L’imperatore, che ha posato a terra uno dei suoi leggendari bicorni in feltro nero, con l’espressione di un intimo, ma virile dolore, si china sul corpo martoriato del suo forse unico vero amico, tenendo, con fraterna delicatezza, la di lui mano sinistra tra le sue.

Lannes, benchè nella situazione di estrema prostrazione in cui si trova, gli rivolge uno sguardo di dignitosa e umana tristezza, rischiarata da un amaro sorriso, e non già di sofferenza (mai si videro smorfie di dolore sul suo volto) e la mano destra, che impugna un lembo di una delle logore e sporche copertine, indica forse un tentativo di chiamare a raccolta le sue residue e fragili forze, per sollevarsi un po’ al cospetto del suo Imperatore (che è e sempre sarà l’uomo al quale salvò la vita).

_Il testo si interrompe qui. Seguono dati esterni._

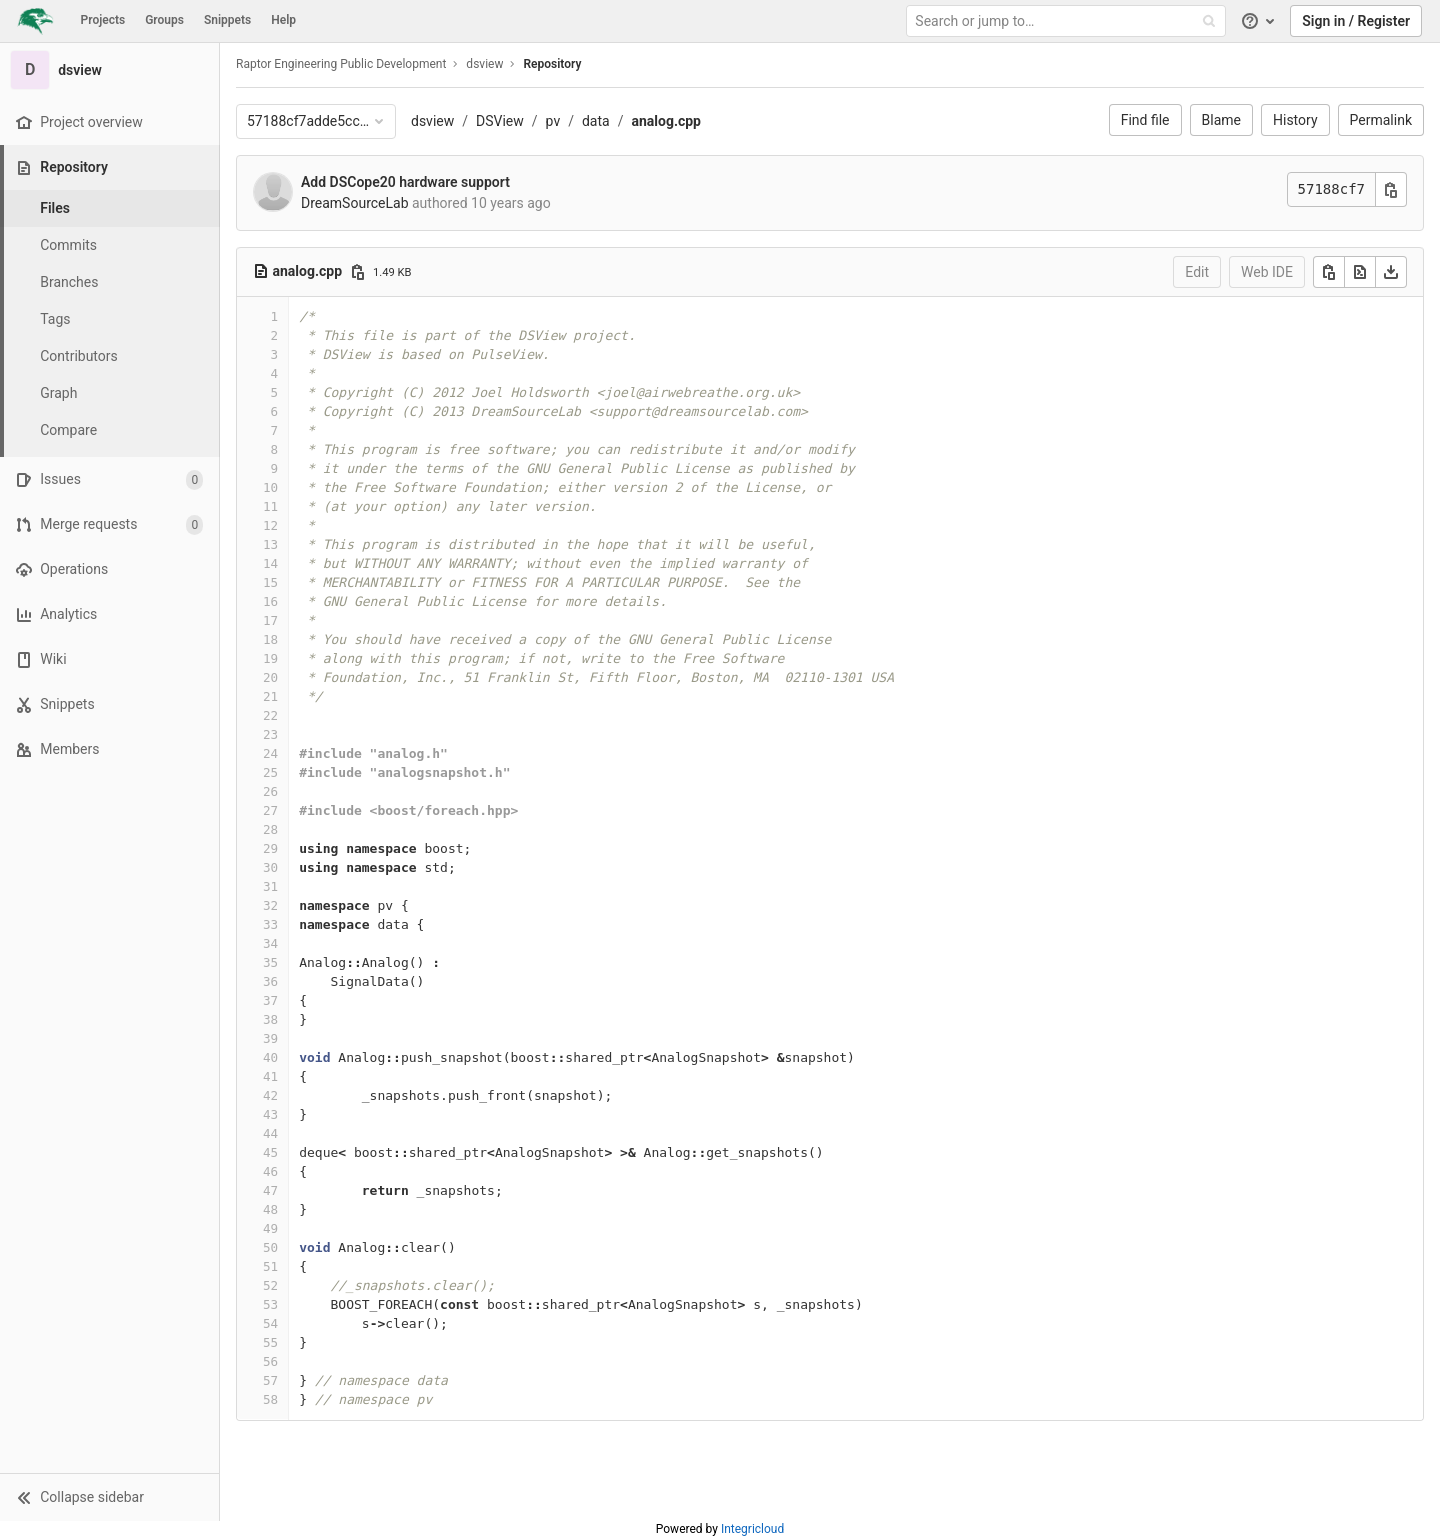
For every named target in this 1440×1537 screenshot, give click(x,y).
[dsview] (110, 70)
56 (270, 1361)
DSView (500, 121)
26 (270, 791)
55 (270, 1342)
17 (270, 620)
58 (270, 1399)
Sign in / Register (1356, 21)
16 (270, 601)
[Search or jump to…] (1068, 21)
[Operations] (109, 569)
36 (270, 981)
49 (270, 1228)
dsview (432, 121)
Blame (1221, 120)
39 (270, 1038)
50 (270, 1247)
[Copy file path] (358, 272)
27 (270, 810)
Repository (552, 64)
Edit (1197, 272)
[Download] (1391, 272)
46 (270, 1171)
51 (270, 1266)
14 (270, 563)
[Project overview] (109, 122)
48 (270, 1209)
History (1295, 120)
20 (270, 677)
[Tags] (110, 319)
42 (270, 1095)
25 (270, 772)
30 (270, 867)
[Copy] (1329, 272)
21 (270, 696)
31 (270, 886)
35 (270, 962)
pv (553, 121)
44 (270, 1133)
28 (270, 829)
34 (270, 943)
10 (270, 487)
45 (270, 1152)
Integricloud (752, 1529)
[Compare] (110, 430)
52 (270, 1285)
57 (270, 1380)
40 (270, 1057)
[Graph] (110, 393)
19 (270, 658)
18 (270, 639)
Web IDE (1267, 272)
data (596, 121)
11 (270, 506)
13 (270, 544)
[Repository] (111, 167)
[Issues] (109, 479)
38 (270, 1019)
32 (270, 905)
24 (270, 753)
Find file (1145, 120)
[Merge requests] (109, 524)
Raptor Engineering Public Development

Napoleone indossa la sua abituale tenuta di campagna, costituita da habit veste a la chasseur, fregiata da spalline in tessuto e canutiglia dorata, recanti il grado di “Colonnello d’Onore” dei Cacciatori a Cavallo della Guardia, la spilla a placca, in vecchio argento, di Grande Aquila della Legion d’Onore e le decorazioni della Legion d’Onore e della Corona di Ferro.

Al fianco, porta un’“Epèe” che sembra essere quella di Austerlitz (tra le tante, certamente una delle preferite).

Per le note biografiche sul Maresciallo Lannes rimando, su questo stesso sito, alla mia piccola tela a mezzobusto, intitolata “Le Roland de l’Armèe”.